Mas há que se relembrar os bons e maus momentos que a equipe viveu nas eliminatórias para a Copa da Ásia, e não obstante, nas eliminatórias para a Copa do Mundo. A equipe, comandada ainda por Kim Chang Bok perdeu de 3-2 para Filipinas e foi eliminada nas Eliminatórias, não passando para a fase final que escapou por muito pouco em 2016. Foi essa queda que fez com que a Associação de Futebol da RPDC procurasse por um treinador estrangeiro pela segunda vez na história da seleção nacional do país para comandar a equipe.

→ Material:

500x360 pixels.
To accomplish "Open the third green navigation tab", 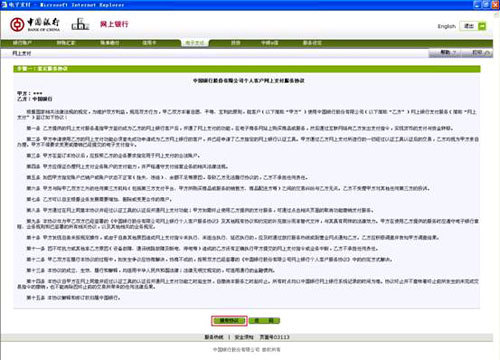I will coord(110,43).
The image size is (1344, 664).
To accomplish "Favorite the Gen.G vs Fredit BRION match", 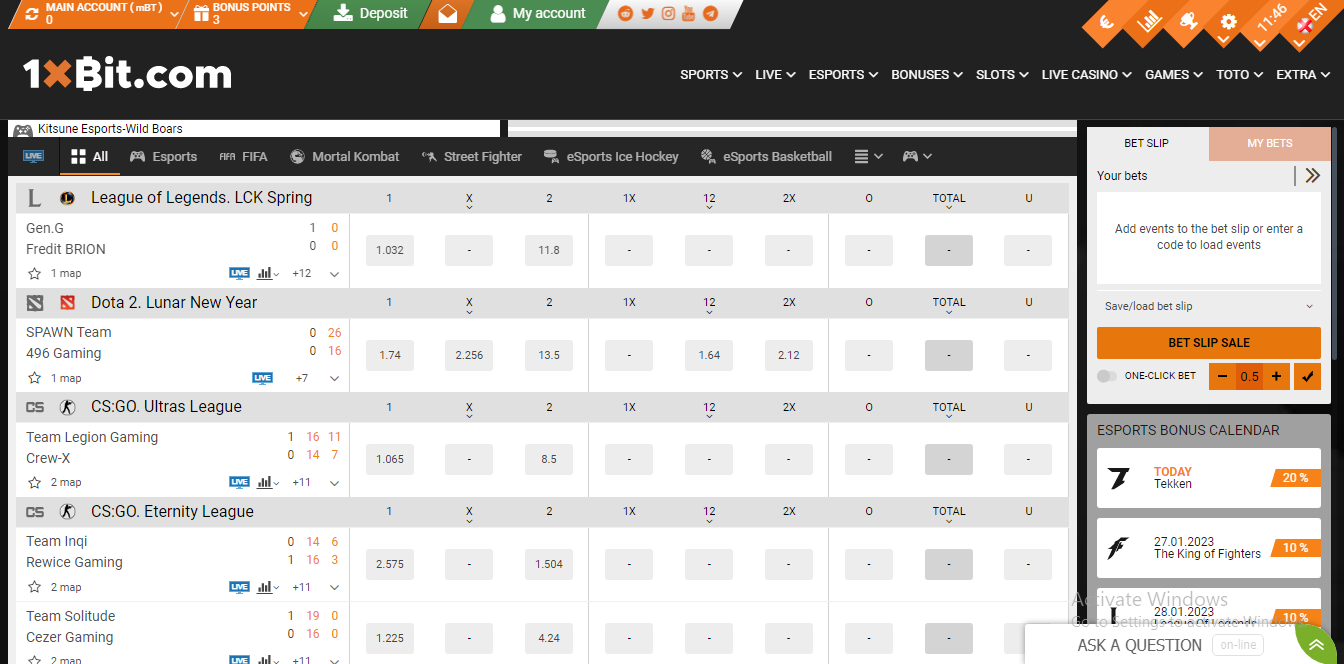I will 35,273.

→ Enunciado: Transcreva sem alterações o trecho do texto selecionado que vai de "Mas há que se" até "comandar a equipe.".

→ Resposta completa:
Mas há que se relembrar os bons e maus momentos que a equipe viveu nas eliminatórias para a Copa da Ásia, e não obstante, nas eliminatórias para a Copa do Mundo. A equipe, comandada ainda por Kim Chang Bok perdeu de 3-2 para Filipinas e foi eliminada nas Eliminatórias, não passando para a fase final que escapou por muito pouco em 2016. Foi essa queda que fez com que a Associação de Futebol da RPDC procurasse por um treinador estrangeiro pela segunda vez na história da seleção nacional do país para comandar a equipe.